A couple of months ago Lithuania received an addition to its (yet meager) Trappist beer selection, Zundert, courtesy of Alaus Gidas. But before we start dissecting it yeast by yeast (hur), let’s talk about Trappist beer in general and what makes it so exceptional and revered, even.
Trappist monks (and nuns!) branched out of Cistercian order. In 1664 in La Trappe abbey in France, Normandy, monks started to wonder that perhaps they have become too slack in following the rules of St. Benedict (written down in the 6th century) and decided to live even more frugally and modestly. According to the rules, it is considered inappropriate to engage in frivolous talks, so Trappists tend to be quiet. They’ve even adopted a certain sign language. Trappists decided to say no to meat, but they didn’t say no to… beer, which, ironically, turned the humble monks into world-renowned superstars. The rules of St. Benedict state that monks may sell certain produce to earn money for the monasteries. It’s strictly non-profit, though, and every additional penny goes to charity. The aforementioned produce includes cheese, clothing, coffins and, of course, beer, the Holy Grail for many a beer geek.
Currently, there are 170 Trappist monasteries in the world; only eleven have functioning breweries. There were more, of course, but French Revolution and two World wars had their toll. The largest number of Trappist breweries – six – is in Belgium (this country obviously loves and respects beer, since the newly found dwarf sun is called TRAPPIST-1). Then Austria, Italy, and the USA each have one, and since 2013 the Netherlands have two, Zundert being the youngest to receive the official Trappist badge. Yup, such badge is needed, since people got into the habit of producing false Trappist beer. One such brewery was sued, the precedent was set, and all was well with the world.
It’s obvious now why Trappist beer is so sought-after. Its production quantities are generally low (except maybe for Chimay, Orval or Rochefort), making it quite difficult to obtain. For example, Westvleteren can only be ordered by phone, which does create a certain buzz. According to the regulations of International Trappist Association, Trappist beer is brewed at a Trappist monastery directly by the monks themselves or under their supervision. Zundert complies with these requirements, and now the time has come to taste it!
Appearance: Semi-opaque copper body with a tall thick off-white head that left beautiful traces.
Aroma: Cellar, earth, some burnt sugar and apple notes somewhere far away. The aroma is not very intense.
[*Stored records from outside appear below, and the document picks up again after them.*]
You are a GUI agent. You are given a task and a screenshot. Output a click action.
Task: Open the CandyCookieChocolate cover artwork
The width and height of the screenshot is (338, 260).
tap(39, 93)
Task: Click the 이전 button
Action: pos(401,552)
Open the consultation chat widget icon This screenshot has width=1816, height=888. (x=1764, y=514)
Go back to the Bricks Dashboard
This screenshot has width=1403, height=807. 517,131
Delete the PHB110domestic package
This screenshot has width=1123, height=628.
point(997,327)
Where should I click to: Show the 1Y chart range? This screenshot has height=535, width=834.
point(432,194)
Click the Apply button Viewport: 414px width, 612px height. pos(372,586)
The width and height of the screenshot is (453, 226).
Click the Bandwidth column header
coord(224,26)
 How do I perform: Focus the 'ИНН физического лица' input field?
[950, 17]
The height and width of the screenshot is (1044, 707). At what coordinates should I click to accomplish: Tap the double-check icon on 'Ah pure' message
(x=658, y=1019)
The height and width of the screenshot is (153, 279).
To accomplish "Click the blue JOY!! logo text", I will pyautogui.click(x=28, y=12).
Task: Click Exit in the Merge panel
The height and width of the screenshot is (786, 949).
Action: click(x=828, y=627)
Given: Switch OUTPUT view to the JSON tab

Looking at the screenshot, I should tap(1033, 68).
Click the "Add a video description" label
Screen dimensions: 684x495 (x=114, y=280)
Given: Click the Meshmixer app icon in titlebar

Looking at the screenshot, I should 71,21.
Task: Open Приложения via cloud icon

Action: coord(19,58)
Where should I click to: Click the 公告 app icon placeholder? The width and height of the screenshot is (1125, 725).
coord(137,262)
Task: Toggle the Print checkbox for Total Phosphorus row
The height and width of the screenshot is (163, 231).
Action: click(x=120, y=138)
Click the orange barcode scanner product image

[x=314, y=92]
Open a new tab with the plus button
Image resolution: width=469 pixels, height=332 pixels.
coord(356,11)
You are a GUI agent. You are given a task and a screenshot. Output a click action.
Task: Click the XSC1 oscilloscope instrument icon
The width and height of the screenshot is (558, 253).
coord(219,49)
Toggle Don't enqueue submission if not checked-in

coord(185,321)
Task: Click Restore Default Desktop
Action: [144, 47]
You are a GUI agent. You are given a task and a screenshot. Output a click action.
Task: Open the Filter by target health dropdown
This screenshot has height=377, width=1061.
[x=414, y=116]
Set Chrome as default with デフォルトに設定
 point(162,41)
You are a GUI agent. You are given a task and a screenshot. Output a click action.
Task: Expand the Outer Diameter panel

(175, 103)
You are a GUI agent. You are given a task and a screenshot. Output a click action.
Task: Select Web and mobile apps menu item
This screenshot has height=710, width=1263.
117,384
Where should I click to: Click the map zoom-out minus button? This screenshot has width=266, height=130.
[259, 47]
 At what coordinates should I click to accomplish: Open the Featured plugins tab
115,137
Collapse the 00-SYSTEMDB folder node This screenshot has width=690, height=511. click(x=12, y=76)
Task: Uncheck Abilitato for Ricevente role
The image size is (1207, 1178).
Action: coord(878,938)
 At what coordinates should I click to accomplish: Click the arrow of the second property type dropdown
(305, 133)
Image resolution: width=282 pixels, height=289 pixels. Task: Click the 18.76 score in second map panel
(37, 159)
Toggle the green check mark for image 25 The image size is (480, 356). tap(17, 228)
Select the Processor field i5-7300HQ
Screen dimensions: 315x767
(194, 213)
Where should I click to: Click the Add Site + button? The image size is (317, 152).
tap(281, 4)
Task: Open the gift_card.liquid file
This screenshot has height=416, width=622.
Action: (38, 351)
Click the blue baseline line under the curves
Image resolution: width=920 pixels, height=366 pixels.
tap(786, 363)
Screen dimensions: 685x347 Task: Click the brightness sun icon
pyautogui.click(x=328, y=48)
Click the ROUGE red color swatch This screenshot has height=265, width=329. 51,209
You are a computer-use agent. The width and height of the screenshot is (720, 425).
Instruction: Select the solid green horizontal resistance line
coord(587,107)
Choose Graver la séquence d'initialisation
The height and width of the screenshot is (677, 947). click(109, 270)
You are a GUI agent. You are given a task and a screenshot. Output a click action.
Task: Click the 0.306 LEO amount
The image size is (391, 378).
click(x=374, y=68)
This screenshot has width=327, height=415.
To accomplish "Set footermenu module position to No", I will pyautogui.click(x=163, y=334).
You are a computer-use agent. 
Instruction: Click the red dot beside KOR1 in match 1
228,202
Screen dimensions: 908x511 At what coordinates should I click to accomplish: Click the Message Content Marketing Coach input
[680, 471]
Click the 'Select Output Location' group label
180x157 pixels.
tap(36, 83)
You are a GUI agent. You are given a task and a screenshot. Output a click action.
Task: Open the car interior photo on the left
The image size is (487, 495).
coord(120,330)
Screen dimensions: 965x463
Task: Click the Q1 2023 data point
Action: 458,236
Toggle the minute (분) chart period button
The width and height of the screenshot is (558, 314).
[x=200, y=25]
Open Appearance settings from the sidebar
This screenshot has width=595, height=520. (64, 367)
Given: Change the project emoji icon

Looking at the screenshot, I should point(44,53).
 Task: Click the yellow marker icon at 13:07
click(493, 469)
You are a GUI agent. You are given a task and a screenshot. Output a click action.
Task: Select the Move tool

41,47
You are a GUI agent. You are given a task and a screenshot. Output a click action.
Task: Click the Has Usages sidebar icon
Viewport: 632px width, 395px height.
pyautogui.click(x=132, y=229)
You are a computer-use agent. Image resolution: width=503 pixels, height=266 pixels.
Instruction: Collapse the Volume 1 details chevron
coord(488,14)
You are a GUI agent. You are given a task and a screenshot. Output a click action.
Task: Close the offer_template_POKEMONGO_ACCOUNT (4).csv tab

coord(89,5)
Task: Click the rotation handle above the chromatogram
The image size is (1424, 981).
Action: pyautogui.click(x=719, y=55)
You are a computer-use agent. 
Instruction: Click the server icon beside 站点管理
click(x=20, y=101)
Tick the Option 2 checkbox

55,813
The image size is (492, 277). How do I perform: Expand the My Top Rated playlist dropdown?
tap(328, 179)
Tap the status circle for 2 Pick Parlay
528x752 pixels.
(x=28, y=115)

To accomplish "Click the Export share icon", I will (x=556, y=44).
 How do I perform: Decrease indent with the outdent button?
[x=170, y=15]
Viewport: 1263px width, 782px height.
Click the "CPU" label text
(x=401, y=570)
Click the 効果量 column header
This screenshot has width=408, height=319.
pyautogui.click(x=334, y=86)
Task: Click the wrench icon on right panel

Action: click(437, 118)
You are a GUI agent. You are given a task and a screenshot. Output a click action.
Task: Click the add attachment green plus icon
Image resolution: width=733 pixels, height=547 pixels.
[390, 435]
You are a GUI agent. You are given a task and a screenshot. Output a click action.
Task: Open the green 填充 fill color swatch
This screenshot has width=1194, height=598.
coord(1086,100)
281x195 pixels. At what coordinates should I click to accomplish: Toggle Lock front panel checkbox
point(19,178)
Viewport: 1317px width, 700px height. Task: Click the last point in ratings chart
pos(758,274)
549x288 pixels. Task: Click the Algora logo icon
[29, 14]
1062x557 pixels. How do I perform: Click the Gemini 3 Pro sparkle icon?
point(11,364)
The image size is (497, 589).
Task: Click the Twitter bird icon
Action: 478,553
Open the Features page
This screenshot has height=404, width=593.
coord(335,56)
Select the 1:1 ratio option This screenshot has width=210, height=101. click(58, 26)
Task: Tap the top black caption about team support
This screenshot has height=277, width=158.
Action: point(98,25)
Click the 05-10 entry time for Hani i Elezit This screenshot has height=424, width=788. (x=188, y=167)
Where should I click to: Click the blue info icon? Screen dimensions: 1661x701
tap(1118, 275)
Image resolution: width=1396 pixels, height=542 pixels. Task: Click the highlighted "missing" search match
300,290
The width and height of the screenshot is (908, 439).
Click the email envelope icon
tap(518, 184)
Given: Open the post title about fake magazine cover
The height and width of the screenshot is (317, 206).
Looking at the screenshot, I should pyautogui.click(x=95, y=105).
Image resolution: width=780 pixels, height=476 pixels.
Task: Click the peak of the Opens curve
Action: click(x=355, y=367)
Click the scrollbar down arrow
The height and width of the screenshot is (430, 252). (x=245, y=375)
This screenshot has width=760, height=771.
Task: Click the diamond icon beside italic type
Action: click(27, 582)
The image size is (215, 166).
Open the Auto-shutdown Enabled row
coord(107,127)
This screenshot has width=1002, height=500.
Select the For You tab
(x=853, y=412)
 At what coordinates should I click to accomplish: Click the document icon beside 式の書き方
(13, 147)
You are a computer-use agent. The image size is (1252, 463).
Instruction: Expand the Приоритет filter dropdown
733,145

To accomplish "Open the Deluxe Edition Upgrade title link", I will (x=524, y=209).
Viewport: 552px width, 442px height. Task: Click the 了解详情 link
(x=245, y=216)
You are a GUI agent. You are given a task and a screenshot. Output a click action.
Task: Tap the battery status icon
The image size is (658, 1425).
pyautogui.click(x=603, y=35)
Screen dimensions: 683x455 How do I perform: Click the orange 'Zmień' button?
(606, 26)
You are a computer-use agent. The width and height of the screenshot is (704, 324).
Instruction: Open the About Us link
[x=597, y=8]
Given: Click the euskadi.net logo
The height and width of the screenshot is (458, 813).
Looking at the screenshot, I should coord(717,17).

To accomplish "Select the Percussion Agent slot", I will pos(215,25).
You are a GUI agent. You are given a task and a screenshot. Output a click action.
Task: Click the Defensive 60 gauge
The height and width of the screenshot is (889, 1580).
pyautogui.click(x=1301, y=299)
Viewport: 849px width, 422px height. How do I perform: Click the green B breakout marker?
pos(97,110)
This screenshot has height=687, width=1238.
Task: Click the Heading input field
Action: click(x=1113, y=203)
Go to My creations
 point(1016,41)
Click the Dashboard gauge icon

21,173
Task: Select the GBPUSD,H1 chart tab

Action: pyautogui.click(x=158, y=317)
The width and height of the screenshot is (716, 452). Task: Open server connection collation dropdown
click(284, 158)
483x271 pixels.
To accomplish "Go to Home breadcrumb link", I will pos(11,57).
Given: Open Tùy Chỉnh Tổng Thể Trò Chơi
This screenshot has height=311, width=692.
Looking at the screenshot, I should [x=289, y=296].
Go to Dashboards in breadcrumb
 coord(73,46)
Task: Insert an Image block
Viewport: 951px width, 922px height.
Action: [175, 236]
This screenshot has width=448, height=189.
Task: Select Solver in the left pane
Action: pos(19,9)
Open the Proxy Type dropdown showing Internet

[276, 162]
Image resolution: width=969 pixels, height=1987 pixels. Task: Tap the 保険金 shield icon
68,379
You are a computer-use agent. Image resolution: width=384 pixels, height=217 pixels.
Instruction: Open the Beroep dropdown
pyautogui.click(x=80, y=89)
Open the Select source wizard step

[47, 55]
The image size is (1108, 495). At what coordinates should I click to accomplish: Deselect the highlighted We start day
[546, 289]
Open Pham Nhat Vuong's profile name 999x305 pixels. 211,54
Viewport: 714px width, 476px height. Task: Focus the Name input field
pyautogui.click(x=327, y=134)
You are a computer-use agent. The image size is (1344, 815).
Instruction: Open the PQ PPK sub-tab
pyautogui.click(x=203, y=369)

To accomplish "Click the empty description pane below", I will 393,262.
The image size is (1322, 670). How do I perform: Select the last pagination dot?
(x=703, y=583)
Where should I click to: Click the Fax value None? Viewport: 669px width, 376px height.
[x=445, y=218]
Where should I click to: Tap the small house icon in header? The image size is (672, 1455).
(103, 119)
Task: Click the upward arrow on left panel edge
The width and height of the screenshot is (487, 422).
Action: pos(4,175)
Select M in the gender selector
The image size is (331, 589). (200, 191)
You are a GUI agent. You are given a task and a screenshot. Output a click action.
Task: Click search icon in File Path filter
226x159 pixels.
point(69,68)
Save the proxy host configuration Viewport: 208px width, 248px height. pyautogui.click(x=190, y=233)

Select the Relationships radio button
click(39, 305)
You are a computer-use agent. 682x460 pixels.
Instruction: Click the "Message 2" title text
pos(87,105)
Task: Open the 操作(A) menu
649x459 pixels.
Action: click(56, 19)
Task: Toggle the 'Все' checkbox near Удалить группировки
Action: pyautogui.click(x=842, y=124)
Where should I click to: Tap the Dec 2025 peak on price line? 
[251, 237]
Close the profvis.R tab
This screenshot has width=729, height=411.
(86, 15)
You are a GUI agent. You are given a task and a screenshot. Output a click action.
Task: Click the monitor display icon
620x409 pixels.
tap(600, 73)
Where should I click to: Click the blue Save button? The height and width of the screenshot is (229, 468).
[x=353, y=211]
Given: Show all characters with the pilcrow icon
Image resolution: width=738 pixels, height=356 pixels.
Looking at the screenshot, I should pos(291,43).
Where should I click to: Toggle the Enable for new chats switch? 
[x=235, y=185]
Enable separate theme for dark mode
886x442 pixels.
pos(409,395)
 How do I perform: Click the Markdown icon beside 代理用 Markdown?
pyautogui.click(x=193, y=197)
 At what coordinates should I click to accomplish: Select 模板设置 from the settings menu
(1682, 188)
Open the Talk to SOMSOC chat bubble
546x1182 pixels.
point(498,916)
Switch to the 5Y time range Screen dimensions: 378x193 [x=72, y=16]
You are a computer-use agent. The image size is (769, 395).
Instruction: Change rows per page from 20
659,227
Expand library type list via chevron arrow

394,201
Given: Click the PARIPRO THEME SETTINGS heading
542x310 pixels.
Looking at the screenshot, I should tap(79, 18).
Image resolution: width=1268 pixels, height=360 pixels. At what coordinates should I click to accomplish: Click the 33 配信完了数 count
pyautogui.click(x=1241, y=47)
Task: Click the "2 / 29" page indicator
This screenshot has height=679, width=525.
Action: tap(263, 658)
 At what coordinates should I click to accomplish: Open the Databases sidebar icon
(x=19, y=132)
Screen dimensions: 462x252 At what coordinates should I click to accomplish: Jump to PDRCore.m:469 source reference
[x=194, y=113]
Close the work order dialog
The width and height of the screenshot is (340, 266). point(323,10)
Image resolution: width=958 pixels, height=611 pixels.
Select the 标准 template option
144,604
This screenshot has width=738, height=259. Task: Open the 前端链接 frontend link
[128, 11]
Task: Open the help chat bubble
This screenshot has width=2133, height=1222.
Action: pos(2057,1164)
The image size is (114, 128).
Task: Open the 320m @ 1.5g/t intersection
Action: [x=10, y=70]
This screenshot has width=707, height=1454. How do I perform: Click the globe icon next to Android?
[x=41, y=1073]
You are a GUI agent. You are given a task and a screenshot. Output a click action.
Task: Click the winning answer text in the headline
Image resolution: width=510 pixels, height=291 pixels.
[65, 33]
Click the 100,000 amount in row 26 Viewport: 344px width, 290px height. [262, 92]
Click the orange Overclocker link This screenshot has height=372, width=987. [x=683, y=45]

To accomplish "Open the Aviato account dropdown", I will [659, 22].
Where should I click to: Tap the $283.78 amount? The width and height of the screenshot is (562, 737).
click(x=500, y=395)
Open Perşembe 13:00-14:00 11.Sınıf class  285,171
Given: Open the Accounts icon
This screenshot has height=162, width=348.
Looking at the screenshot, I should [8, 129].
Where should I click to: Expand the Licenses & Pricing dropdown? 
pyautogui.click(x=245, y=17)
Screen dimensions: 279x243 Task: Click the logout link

Taste: You can distinctly taste the burnt sugar, however, it is very mild and properly tamed. There’s some fruitiness, too, and it ends on roasted bitterness.
Mouthfeel: Well carbonated beer with a long lasting aftertaste.
Notes: It’s a solid beer. A clean, classic tripel that will surely be appreciated by the lovers of this style. It pales in comparison with Westlveteren or even Chimay Red, but it still is a very decent beer, worth a try.